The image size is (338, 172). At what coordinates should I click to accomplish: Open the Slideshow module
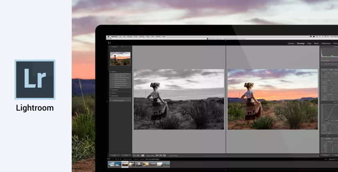(x=326, y=43)
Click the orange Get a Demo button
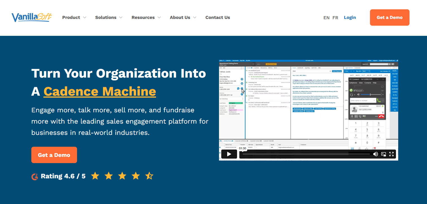The image size is (427, 204). [x=390, y=17]
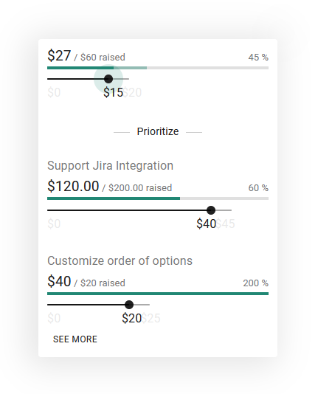Open the Support Jira Integration title
The width and height of the screenshot is (332, 394).
[110, 165]
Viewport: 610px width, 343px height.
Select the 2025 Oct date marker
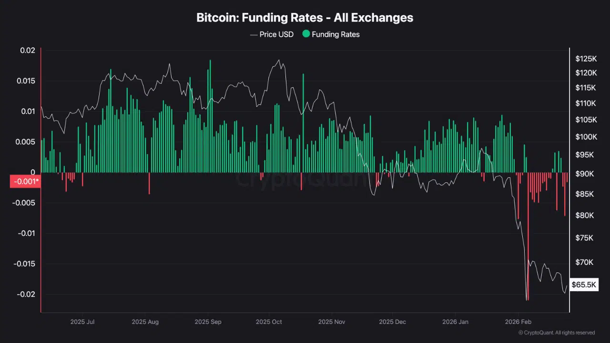(269, 322)

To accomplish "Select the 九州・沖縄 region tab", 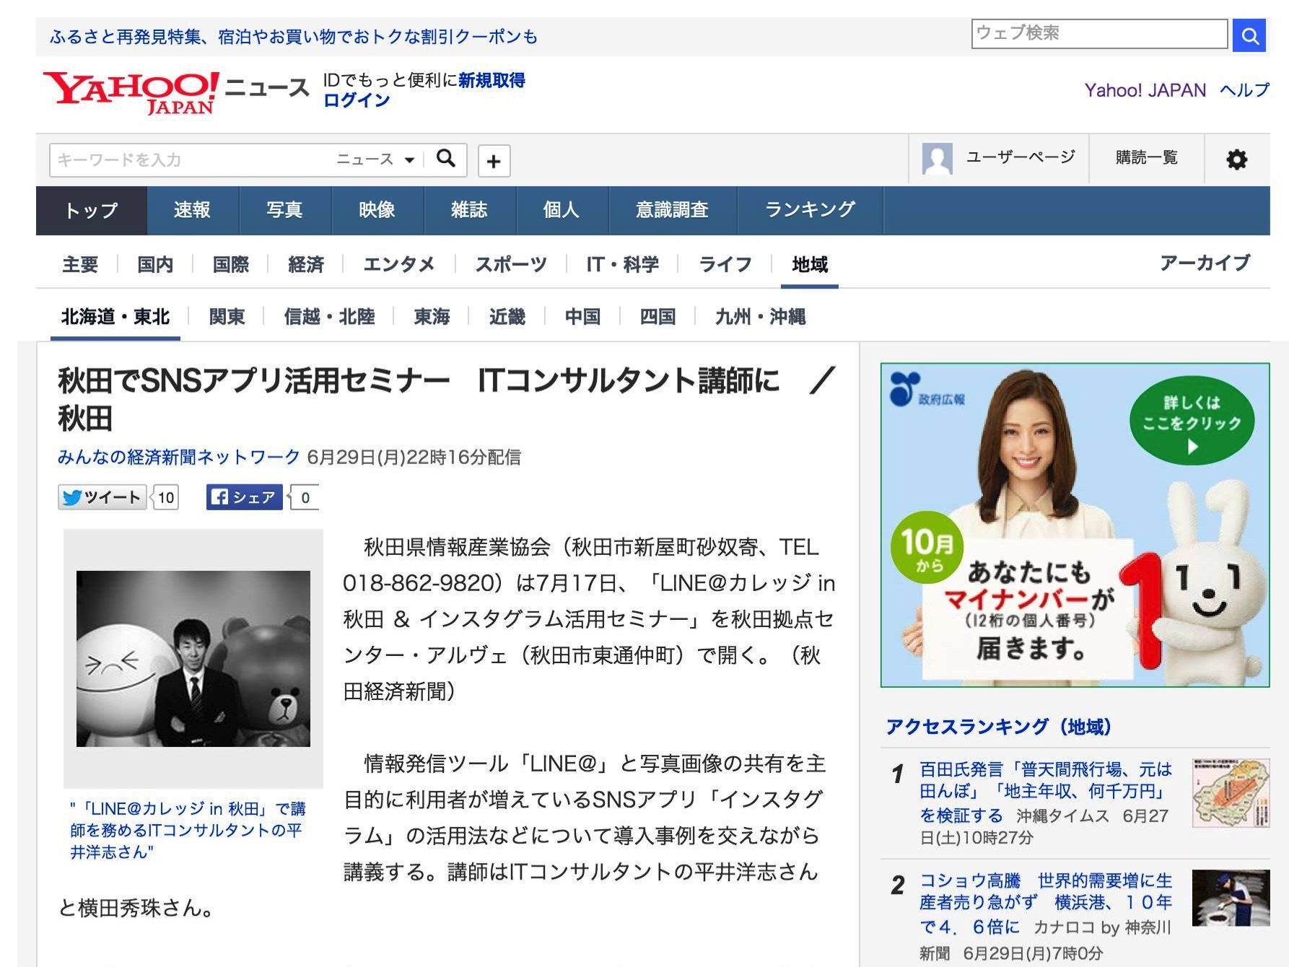I will coord(760,317).
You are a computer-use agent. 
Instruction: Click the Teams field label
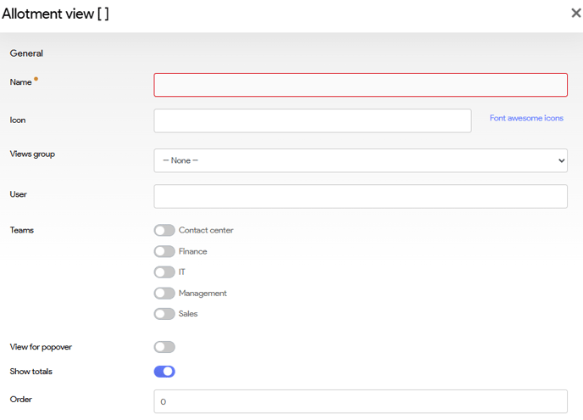(x=22, y=230)
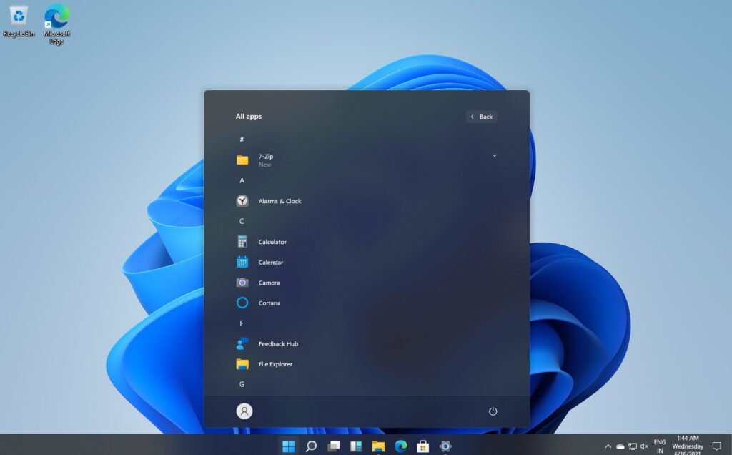Launch Microsoft Edge from the taskbar

[x=402, y=445]
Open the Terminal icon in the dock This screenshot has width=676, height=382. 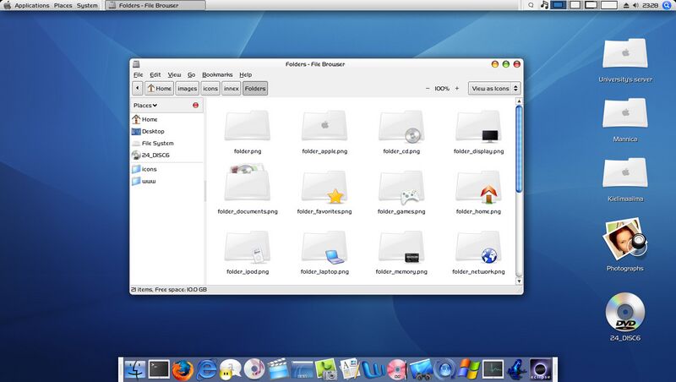point(159,368)
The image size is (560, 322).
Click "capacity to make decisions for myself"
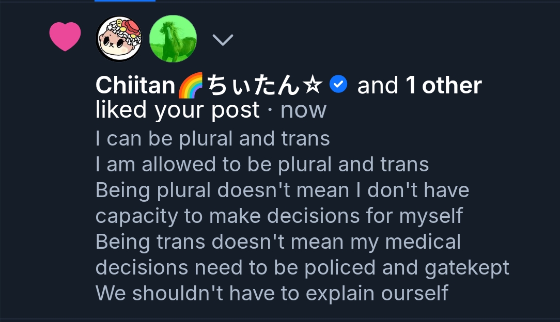[x=279, y=216]
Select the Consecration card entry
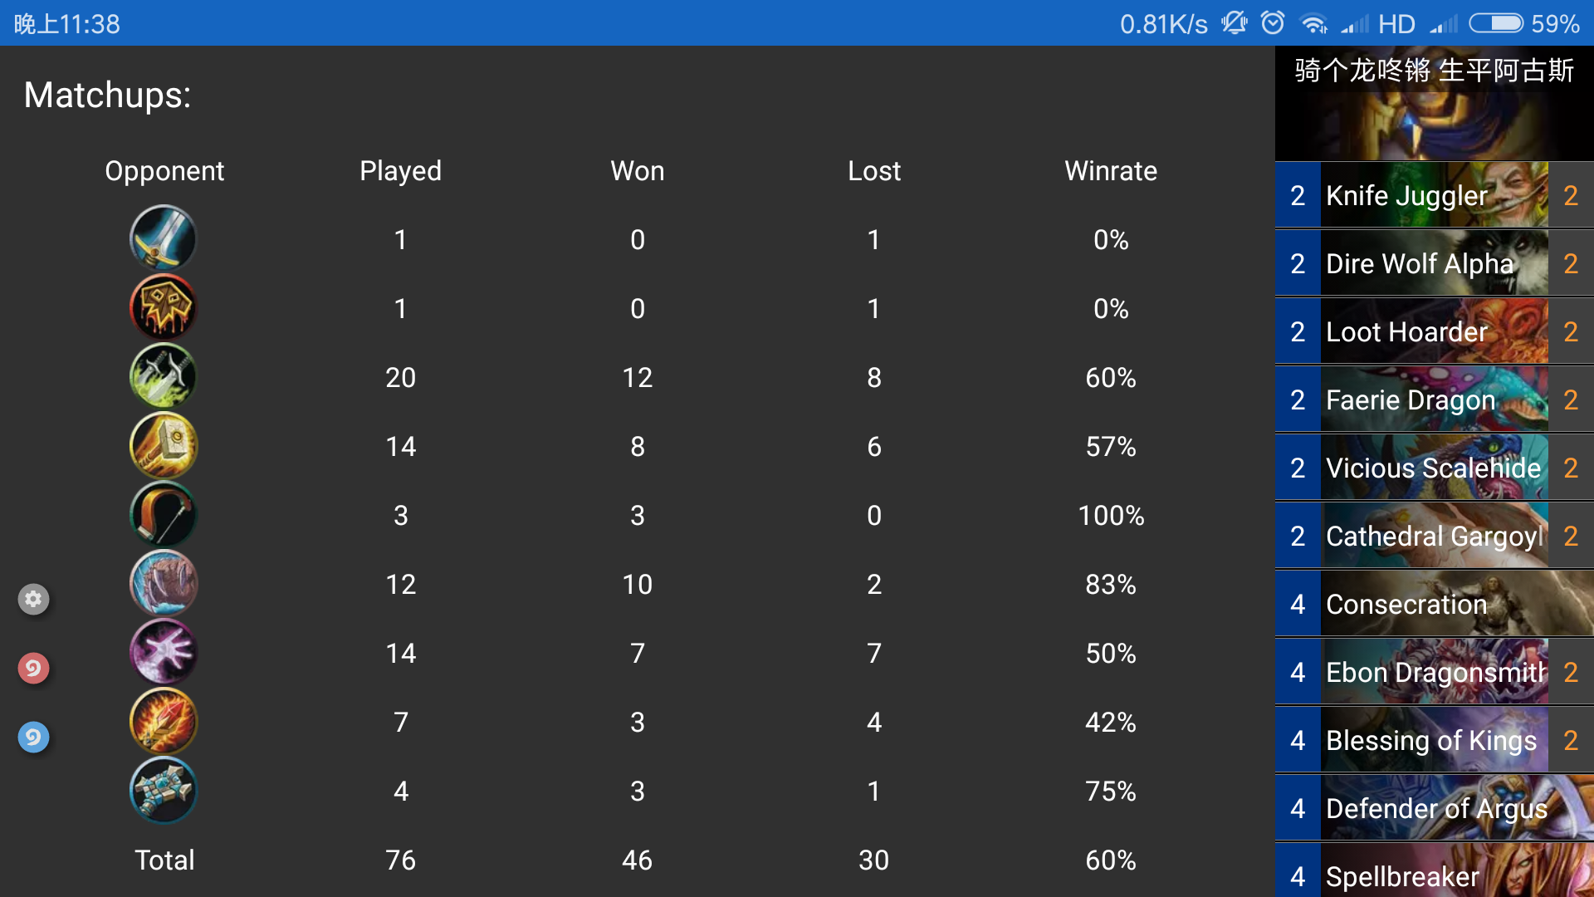Screen dimensions: 1594x897 pos(1434,605)
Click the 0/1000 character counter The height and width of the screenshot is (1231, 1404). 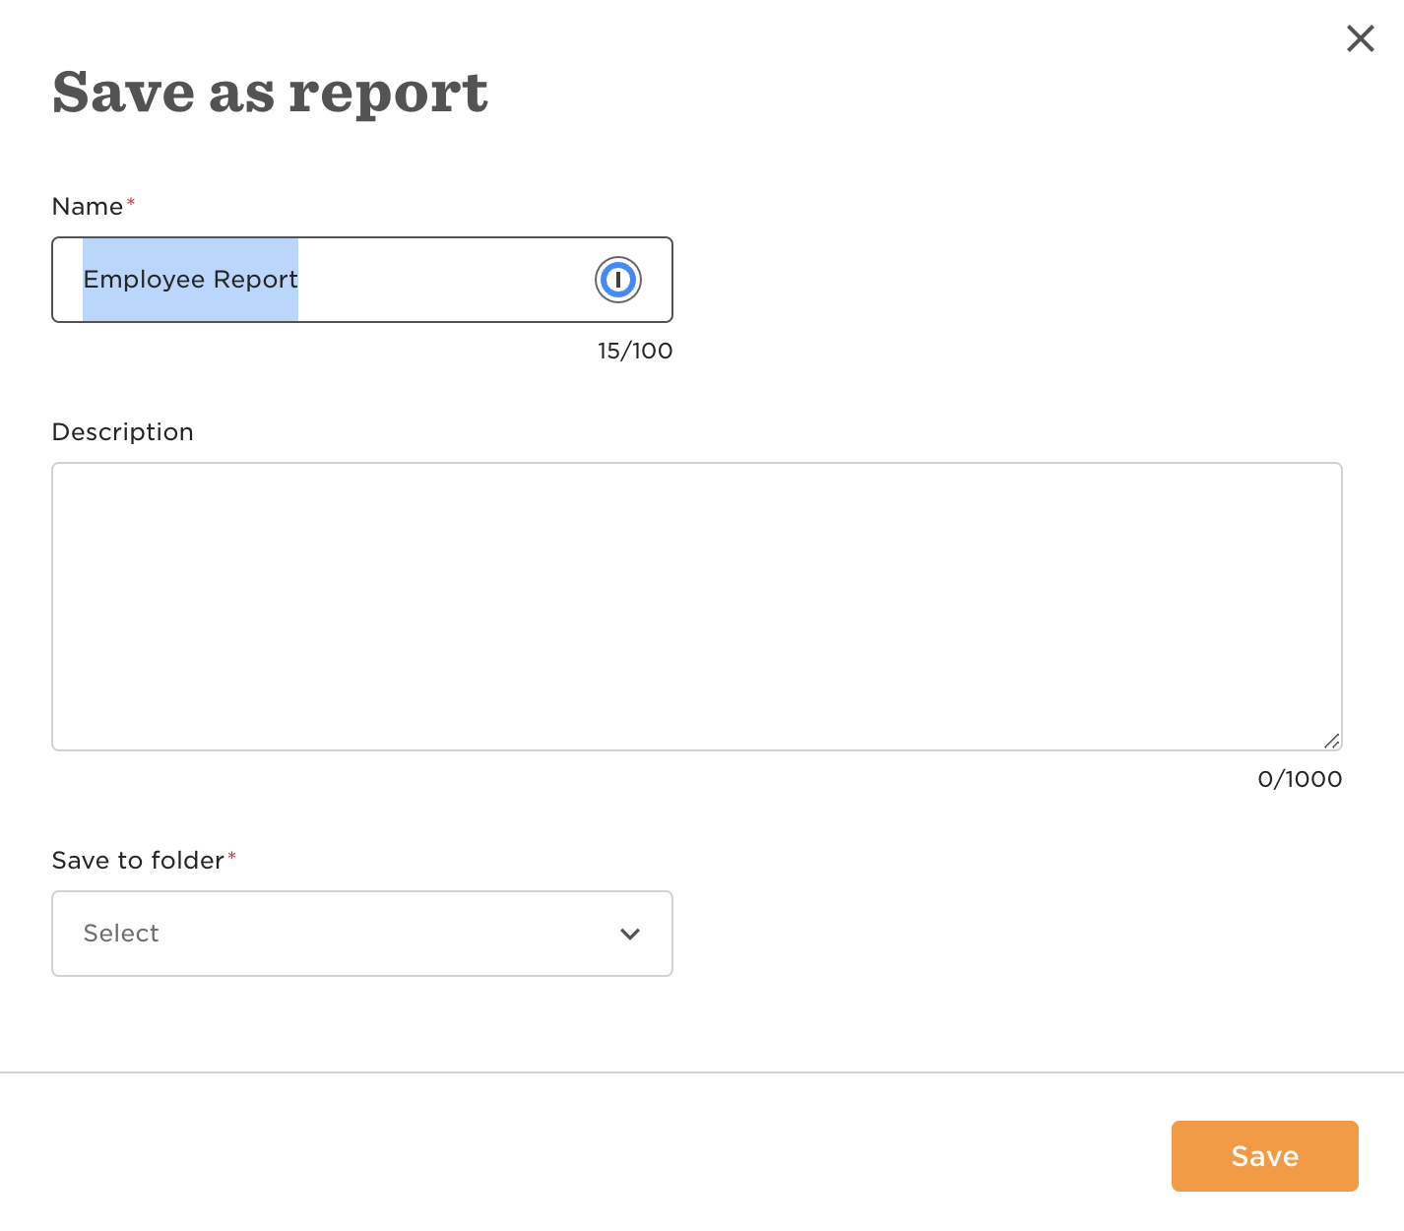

##########

* Activity: Please copy, exactly as written, the lines from the one that contains "The image size is (560, 322)." through the end of the records, both ends included. Do not include the pictures.

* Completed exercise:
The image size is (560, 322).
Click "capacity to make decisions for myself"
[x=279, y=216]
Select the Consecration card entry
Screen dimensions: 1594x897 pos(1434,605)
Click the 0/1000 character counter The height and width of the screenshot is (1231, 1404). 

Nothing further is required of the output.